BEIJING -- China successfully launched a relay satellite Monday to allow communication between Earth and the first lander on the moon's far side, as President Xi Jinping looks to close the gap with the U.S. in space.
The Queqiao, or Magpie Bridge, satellite was carried by a Long March-4C rocket that launched in southwest China at 5:28 a.m. and separated 25 minutes later to enter a transfer orbit of the moon, according to the government-run Xinhua News Agency.
The China National Space Administration plans to soft-land its Chang'e-4 lunar probe on the dark side of the moon at the end of the year. Communicating from the far side is extremely difficult without a relay satellite. The Queqiao satellite will likely be used as the main communication bridge between Earth and the moon.
The satellite will also be able to obtain detailed information about the moon's geography and resources and, since the far side of the moon is a quiet electromagnetic environment, pick up weak signals from outer space, according to Chinese media.
The mission is one of the most important ever conducted by the Chinese space program. In 2013, China became the third country to successfully land on the moon with its Chang'e-3 lunar probe. Xi likely wants to pump up national prestige by becoming the first country to land on the dark side of the moon.

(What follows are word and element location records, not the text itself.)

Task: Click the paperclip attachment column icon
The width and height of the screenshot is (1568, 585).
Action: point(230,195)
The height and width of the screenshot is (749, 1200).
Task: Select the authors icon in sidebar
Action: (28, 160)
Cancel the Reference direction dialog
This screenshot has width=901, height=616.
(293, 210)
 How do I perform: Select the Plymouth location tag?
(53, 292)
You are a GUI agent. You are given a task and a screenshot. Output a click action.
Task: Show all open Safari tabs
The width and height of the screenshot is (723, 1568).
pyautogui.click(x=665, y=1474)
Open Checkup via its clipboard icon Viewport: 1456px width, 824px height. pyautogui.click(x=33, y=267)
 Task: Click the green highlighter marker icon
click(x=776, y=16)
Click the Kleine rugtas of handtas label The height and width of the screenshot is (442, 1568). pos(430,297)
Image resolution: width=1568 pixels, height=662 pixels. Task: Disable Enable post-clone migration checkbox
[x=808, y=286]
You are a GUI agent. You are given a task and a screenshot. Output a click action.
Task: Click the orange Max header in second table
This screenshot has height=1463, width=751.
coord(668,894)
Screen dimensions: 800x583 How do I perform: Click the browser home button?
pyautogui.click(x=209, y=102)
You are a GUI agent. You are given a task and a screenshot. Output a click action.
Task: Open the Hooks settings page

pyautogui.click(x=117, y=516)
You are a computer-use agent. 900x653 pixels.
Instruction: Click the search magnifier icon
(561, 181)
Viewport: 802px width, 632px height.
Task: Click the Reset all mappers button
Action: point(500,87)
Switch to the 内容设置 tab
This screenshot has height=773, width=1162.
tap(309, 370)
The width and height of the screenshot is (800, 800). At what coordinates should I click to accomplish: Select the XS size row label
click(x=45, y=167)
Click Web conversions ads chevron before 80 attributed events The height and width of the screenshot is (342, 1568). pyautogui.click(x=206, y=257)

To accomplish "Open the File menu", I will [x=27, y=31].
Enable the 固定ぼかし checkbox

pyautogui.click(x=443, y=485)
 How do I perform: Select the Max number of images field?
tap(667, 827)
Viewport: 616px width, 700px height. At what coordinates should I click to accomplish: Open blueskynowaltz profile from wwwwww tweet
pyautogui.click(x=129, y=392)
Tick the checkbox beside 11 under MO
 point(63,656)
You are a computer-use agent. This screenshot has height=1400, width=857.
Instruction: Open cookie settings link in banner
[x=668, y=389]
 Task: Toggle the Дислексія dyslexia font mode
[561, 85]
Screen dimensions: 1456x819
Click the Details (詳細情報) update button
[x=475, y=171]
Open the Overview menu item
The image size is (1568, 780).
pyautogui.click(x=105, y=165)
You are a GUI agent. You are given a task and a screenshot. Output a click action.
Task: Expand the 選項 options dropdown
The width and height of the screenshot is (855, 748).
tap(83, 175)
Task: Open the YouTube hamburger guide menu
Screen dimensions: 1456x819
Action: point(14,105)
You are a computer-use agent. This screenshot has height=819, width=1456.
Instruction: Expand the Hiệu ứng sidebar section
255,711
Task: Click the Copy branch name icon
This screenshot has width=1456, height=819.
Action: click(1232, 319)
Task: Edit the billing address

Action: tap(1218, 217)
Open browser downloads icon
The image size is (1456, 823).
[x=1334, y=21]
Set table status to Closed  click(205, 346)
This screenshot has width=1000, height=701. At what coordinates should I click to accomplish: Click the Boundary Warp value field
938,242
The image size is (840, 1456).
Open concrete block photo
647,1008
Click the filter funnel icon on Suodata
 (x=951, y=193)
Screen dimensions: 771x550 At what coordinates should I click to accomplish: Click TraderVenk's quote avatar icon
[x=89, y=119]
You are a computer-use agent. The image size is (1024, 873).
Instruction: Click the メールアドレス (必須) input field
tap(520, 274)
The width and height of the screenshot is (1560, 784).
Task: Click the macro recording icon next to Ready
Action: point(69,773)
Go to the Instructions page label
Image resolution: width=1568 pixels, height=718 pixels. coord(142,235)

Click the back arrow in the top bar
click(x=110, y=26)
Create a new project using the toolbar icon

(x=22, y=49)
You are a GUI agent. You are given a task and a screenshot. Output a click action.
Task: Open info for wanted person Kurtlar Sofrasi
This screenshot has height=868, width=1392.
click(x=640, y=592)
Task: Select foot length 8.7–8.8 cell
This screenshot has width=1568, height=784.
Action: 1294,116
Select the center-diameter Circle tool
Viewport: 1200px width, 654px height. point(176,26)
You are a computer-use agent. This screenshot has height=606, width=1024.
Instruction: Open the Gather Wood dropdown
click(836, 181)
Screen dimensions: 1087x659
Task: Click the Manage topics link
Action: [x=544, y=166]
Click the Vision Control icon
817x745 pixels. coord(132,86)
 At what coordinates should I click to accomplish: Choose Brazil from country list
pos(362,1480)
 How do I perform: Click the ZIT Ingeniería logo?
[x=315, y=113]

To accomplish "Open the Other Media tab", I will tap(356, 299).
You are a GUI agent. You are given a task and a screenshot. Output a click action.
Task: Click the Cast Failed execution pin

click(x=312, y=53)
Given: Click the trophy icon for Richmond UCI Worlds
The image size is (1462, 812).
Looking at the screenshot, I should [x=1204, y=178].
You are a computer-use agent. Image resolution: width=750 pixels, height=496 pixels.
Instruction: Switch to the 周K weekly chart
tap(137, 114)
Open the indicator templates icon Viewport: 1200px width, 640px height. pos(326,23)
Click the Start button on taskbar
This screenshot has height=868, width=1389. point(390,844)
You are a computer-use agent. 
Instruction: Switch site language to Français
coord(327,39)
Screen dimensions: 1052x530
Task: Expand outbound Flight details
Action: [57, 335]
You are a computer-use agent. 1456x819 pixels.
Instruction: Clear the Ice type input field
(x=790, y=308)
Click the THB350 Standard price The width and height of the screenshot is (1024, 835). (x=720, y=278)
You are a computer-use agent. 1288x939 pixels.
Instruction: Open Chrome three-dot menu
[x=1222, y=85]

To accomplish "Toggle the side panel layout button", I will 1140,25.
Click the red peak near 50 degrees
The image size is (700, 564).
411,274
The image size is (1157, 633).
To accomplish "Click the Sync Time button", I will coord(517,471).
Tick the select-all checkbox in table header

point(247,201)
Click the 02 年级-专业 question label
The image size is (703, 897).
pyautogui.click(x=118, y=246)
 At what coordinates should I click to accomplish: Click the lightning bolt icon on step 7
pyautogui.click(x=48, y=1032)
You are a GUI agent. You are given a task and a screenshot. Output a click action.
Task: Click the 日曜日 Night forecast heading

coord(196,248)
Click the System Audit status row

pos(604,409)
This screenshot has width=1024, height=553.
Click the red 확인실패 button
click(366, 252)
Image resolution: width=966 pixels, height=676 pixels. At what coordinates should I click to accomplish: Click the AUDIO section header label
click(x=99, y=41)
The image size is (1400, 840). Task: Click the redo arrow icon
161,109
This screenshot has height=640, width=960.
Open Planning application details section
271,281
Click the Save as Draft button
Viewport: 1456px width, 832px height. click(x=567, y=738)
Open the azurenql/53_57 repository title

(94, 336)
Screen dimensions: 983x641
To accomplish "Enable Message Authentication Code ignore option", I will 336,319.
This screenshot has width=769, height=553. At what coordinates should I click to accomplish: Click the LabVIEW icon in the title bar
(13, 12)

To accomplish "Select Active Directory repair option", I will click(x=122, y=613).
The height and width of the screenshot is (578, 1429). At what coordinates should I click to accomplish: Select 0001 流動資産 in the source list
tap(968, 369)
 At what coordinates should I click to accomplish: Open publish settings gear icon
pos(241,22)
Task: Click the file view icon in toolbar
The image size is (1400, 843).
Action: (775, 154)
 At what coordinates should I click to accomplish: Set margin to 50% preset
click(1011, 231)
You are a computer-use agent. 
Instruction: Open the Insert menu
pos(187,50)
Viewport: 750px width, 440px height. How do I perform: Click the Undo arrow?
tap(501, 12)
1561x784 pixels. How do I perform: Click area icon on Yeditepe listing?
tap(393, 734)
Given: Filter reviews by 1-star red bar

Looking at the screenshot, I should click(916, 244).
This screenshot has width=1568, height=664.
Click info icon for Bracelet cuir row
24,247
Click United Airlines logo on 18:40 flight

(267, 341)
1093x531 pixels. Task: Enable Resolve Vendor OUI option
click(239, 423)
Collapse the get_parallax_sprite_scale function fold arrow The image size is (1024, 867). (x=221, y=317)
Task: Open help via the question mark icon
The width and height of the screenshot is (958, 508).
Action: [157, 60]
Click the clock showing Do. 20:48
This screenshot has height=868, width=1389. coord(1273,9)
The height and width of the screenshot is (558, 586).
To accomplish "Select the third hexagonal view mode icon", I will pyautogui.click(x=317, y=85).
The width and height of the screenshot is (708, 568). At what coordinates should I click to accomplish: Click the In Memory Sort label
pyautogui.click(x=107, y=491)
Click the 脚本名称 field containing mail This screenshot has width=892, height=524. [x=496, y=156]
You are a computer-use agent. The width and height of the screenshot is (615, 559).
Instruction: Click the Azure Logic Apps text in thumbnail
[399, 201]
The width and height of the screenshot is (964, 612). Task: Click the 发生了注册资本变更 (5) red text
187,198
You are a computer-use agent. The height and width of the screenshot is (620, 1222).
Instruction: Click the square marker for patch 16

China had several rocket launch failures last year, including the heavy-lift Long March-5. It initially planned to send the Chang'e-5 lunar probe on that large carrier rocket last November on a sample-and-return mission, but that is now expected to take place in 2019.
Beijing aims to become a great space power alongside the U.S. in 2030. It plans to complete its space station around 2022 and is developing a reusable space shuttle. Shu Chang, the 32-year-old entrepreneur who is dubbed "China's Elon Musk," also launched the country's first private rocket last Thursday.